Oplossing: Dit gedrag is opzettelijk, rapportbladwijzers leggen de status van een rapportpagina samen met alle bijbehorende visuals vast. Omdat de vastgelegde status afkomstig is van een andere rapportpagina met verschillende visuals, worden ongeldige visuals verwijderd uit de configuratie van de bladwijzer. Als u ook de afhankelijke visuals en pagina's kopieert, behoudt de bladwijzer de configuratie.

Scenario:Ik heb een paginamap uit een ander rapport gekopieerd en er is een fout opgetreden met de mededeling: 'Waarden voor de eigenschap pageBinding.name' moeten uniek zijn.

Oplossing: Het pageBinding-object is nodig om drillthrough- en paginaknopinfo te ondersteunen. Omdat naar deze pagina's kan worden verwezen, moet de naam uniek zijn in het rapport. Wijs op de zojuist gekopieerde pagina een unieke waarde toe om de fout op te lossen. Na juni 2024 is deze situatie geen probleem meer omdat de pageBinding-naam standaard een GUID is.

PBIR-overwegingen en -beperkingen

PBIR is momenteel beschikbaar als preview-versie. Houd rekening met het volgende:

  • Servicebeperkingen
    • Kan niet worden opgenomen in Power BI-apps.
    • Kan niet worden gedownload als PBIX.
    • Kan niet worden geëxporteerd naar PPTX of PDF.
    • Kan niet worden opgenomen in Abonnementen.
    • Kan niet worden geïmplementeerd met implementatiepijplijnen.
    • Mobiele indelingen worden niet toegepast.
    • Kan niet worden opgeslagen als een kopie.
    • Kan niet worden gepubliceerd vanuit Power BI Desktop.
    • Kan niet als PBIX naar de werkruimte worden geüpload.
    • Kan niet worden gebruikt in Power BI Embedded.
  • Grote rapporten met meer dan 500 bestanden ondervinden het ontwerpen van prestatieproblemen (het weergeven van rapporten wordt niet beïnvloed), waaronder:
    • Opslaan in Power BI Desktop
    • Synchronisatie in Infrastructuur git-integratie
  • Zodra een rapport is geconverteerd van PBIR-Legacy naar PBIR, is het niet mogelijk om het terug te draaien.
  • Als u een PBIP-bestand converteert naar een PBIX-bestand met de functie Opslaan als, wordt het PBIR-rapport in het PBIX-bestand ingesloten, waarbij alle PBIR-beperkingen worden meegenomen naar het PBIX-bestand.

Beperkingen voor PBIR-grootte die door de service worden afgedwongen:

  • Maximaal 1.000 pagina's per rapport.
  • Maximaal 300 visuals per pagina.
  • Maximaal 5 mb voor elk bladwijzerbestand.
  • Maximaal 1 mb voor elk bestand.
  • 1000 maximaal resourcepakketbestanden per rapport.
  • Maximale grootte van 300 mb voor alle resourcepakketbestanden.
  • Maximale grootte van 20 mb van alle rapportbestanden.
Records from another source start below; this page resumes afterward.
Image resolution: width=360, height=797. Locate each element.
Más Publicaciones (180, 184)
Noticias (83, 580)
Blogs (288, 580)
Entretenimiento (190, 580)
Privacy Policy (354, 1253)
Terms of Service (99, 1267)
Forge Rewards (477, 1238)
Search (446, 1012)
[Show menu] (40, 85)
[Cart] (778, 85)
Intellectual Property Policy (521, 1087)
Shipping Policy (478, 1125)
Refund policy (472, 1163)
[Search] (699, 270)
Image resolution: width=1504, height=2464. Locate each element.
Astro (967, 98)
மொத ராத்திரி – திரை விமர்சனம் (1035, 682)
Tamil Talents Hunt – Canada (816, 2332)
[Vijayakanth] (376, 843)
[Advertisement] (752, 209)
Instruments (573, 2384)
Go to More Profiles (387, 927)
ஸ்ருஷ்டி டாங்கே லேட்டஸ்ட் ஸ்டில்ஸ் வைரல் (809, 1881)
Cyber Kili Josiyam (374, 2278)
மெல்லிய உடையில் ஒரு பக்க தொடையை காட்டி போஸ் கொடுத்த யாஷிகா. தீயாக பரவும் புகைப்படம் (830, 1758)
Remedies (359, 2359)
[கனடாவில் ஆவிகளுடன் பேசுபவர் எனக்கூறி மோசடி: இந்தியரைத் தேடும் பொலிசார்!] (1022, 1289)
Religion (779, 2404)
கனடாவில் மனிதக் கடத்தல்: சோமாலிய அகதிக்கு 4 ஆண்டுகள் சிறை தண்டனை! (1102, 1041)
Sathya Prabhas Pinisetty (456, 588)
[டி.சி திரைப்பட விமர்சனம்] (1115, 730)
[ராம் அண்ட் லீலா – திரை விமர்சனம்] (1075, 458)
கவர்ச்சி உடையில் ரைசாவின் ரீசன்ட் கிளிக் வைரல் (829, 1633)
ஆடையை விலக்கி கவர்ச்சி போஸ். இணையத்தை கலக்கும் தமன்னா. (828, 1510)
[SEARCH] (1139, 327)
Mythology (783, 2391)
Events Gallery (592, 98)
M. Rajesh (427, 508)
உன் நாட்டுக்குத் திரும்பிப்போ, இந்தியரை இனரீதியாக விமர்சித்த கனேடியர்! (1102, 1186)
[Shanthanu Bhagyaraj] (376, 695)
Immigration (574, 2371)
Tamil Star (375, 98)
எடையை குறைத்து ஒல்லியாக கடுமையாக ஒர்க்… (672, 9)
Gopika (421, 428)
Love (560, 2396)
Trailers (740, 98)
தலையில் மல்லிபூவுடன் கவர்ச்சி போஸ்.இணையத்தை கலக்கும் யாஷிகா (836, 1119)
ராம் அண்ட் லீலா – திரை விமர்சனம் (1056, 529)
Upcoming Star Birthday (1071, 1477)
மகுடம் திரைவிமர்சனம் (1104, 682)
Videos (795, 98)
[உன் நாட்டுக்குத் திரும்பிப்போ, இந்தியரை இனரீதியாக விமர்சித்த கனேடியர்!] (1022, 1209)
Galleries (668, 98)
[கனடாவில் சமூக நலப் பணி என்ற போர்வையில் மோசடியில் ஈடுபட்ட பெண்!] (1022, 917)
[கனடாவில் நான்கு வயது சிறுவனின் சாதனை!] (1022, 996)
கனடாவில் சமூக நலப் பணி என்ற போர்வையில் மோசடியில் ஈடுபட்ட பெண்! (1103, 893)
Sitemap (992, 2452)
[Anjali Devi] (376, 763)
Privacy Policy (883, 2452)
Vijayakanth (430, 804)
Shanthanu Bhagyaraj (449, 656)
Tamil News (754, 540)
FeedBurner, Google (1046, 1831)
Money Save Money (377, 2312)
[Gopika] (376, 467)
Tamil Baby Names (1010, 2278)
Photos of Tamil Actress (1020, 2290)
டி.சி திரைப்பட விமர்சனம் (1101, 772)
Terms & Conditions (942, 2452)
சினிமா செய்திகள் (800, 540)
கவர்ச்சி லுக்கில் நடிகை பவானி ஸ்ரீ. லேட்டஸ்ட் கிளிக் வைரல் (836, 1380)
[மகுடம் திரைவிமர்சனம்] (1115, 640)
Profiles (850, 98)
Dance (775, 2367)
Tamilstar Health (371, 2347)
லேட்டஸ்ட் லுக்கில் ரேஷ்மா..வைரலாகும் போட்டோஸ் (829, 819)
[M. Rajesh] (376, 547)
Tijdens de openbare preview blijven Rest API's van Fabric Git Integration en Fabric GEBRUIKMAKEN van PBIR-Legacy (report.json) bij het exporteren van de rapportdefinities. Als het rapport echter wordt geïmporteerd in Fabric met pbir-indeling, beginnen beide functies met het exporteren van de rapportdefinitie met pbir-indeling.